This paper introduces an automated system for gym exercise form detection, leveraging MediaPipe[1] for real-time pose estimation and OpenCV[2] for computer vision processing. The system analyzes key body landmarks during exercises like squats, deadlifts, and bicep curls, providing immediate feedback on form accuracy. By detecting incorrect postures, such as improper knee alignment or back curvature, the system aims to reduce the risk of injury and enhance workout effectiveness. The proposed approach is designed to be lightweight, accessible, and capable of running on consumer-grade hardware, making it practical for widespread use. Experimental results demonstrate high accuracy in detecting common form errors, showcasing the potential of this system as a cost-effective alternative to traditional personal training. This work contributes to the growing field of automated fitness monitoring and highlights the role of computer vision in improving exercise safety and performance.
Introduction
I. INTRODUCTION
Maintaining proper exercise form is essential for maximizing the benefits of a workout and reducing the risk of injury. Whether it's squats, deadlifts, or bicep curls, correct posture ensures that the targeted muscles are effectively engaged while preventing undue stress on joints and ligaments. However, achieving and maintaining proper form can be challenging, especially for beginners and those training without professional supervision. Traditionally, personal trainers have provided the necessary guidance and corrections, but this approach is often costly and not accessible to everyone. The increasing prevalence of digital fitness solutions has highlighted the need for automated systems that can monitor and correct exercise form in real-time, providing an affordable and scalable alternative to traditional training methods.

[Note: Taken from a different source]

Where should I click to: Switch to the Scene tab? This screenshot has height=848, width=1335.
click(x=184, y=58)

This paper presents an innovative approach to gym exercise form detection using a combination of MediaPipe, OpenCV, and machine learning techniques. MediaPipe is a powerful framework for real-time pose estimation, capable of detecting and tracking key body landmarks during physical activities. OpenCV, a widely used computer vision library, processes the landmark data to analyze posture and movement patterns. Together, these tools allow for the detection of common form errors such as improper knee alignment during squats, incorrect back curvature during deadlifts, and flawed arm positioning during bicep curls. The system provides immediate feedback, enabling users to correct their form on the spot, thereby improving workout effectiveness and reducing injury risk.
In addition to real-time pose estimation and computer vision processing, our system incorporates a machine learning model trained on a labeled dataset of workout exercise images obtained from Kaggle. This dataset, containing a wide range of exercise images, allowed us to develop and fine-tune a model capable of accurately classifying different exercises and identifying form errors. By integrating this dataset, our system achieves a higher level of precision in detecting both correct and incorrect exercise forms across various user profiles. The model leverages the power of deep learning to analyze subtle variations in posture, enhancing the system’s ability to provide detailed feedback.

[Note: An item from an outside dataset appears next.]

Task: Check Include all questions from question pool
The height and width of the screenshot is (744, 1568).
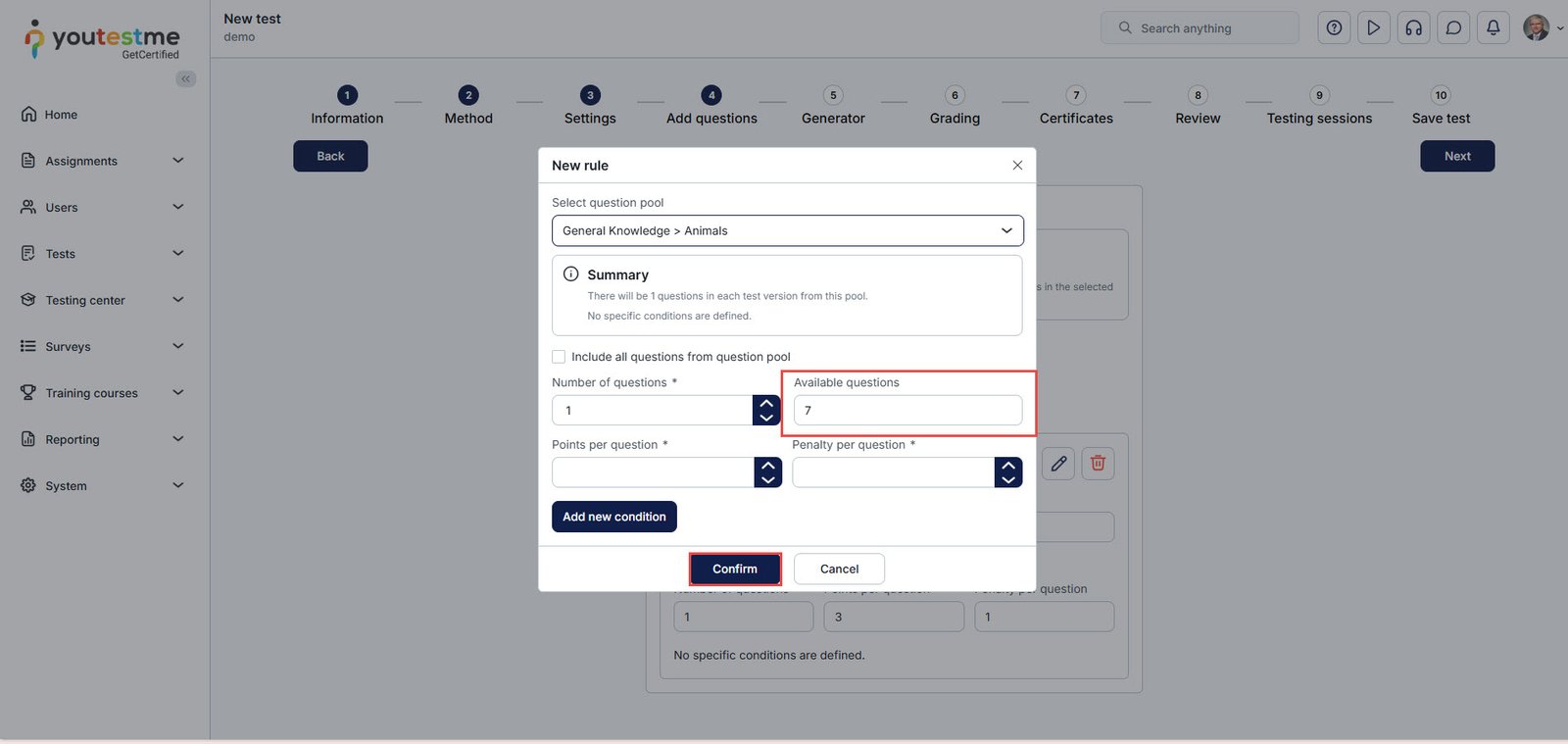Action: coord(559,357)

One of the key advantages of our approach is its accessibility. Designed to run on consumer-grade hardware, the system does not require specialized equipment, making it practical for home users, gym enthusiasts, and personal trainers alike. This lightweight and efficient solution offers a cost-effective alternative to traditional personal training, democratizing access to high-quality exercise form guidance.

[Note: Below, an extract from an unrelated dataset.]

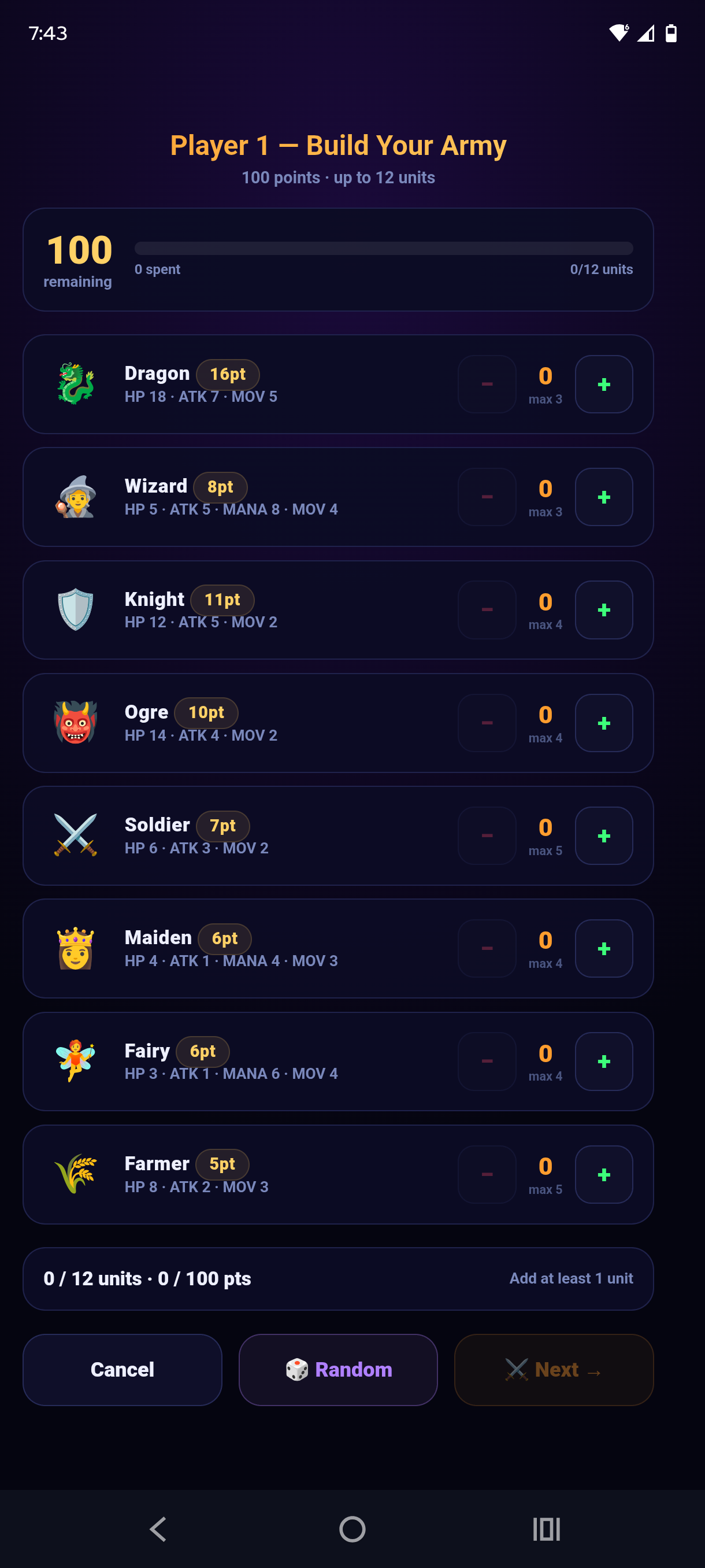Click the points progress bar
705x1568 pixels.
tap(383, 247)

This paper details the design, implementation, and evaluation of the system. We discuss the integration of MediaPipe and OpenCV for pose estimation and vision processing, the use of the Kaggle dataset for model training, and the experimental results demonstrating the system's accuracy and effectiveness. Our findings suggest that this approach has significant potential to enhance workout safety and performance, offering a scalable solution to the challenge of maintaining proper exercise form.
II. METHODOLOGY
The methodology of this project involves the integration of computer vision, machine learning, and real-time pose estimation techniques to detect and analyze gym exercise form. The system is built using MediaPipe for pose estimation, OpenCV for image processing, and a machine learning model trained on a dataset of workout exercises obtained from Kaggle. This section outlines the key components, algorithms, and formulas used in the system.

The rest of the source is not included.